SEXTO.- En consonancia con todo lo expuesto, no cabe sino desestimar el recurso de apelación y confirmar la resolución apelada, con expresa imposición de las costas devengadas a la parte apelante, de conformidad con lo dispuesto en los artículos 398 y 394, ambos de la Ley de Enjuiciamiento Civil .
SÉPTIMO.- Asimismo y de conformidad con lo dispuesto en la Disposición Adicional Decimoquinta de la Ley Orgánica del Poder Judicial introducida por la LO 1/2009 de 3 de noviembre, en su apartado 9, se declara la pérdida del depósito para recurrir constituido por el apelante, al que se le dará el destino previsto en dicha disposición.

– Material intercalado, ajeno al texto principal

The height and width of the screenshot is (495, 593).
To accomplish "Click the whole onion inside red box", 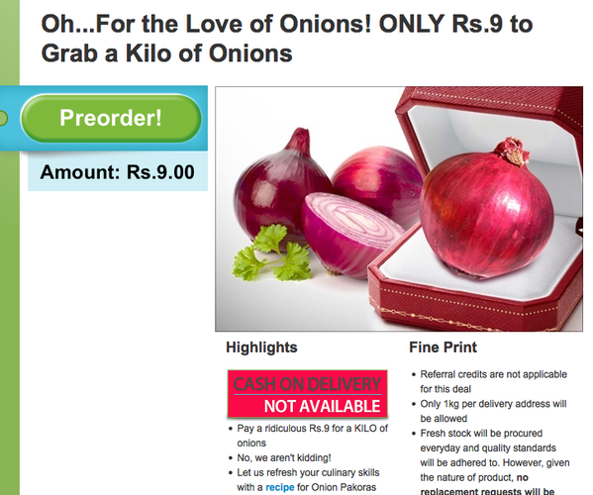I will (487, 210).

En atención a lo expuesto, la Sección Quinta de la Audiencia Provincial de Palma de Mallorca
Fallo
Que DESESTIMANDO el recurso de Apelación interpuesto por el Procurador de los Tribunales DOÑA DOLORES MONTOJO RIPOLL, en representación de DOÑA Blanca Y AXA AURORA IBÉRICA SEGUROS Y REASEGUROS S.A., contra la Sentencia de fecha 25 de abril de 2013, dictada por el Juzgado de Primera Instancia número 2 de Palma , en los autos de Juicio Ordinario número 1523/12, de que dimana el presente Rollo de Sala, CONFIRMAMOS los pronunciamientos que la resolución impugnada contiene, condenando a la entidad apelante al pago de las costas causadas en esta alzada y con pérdida del depósito constituido para recurrir.
Así, por esta nuestra Sentencia, lo pronunciamos, mandamos y firmamos.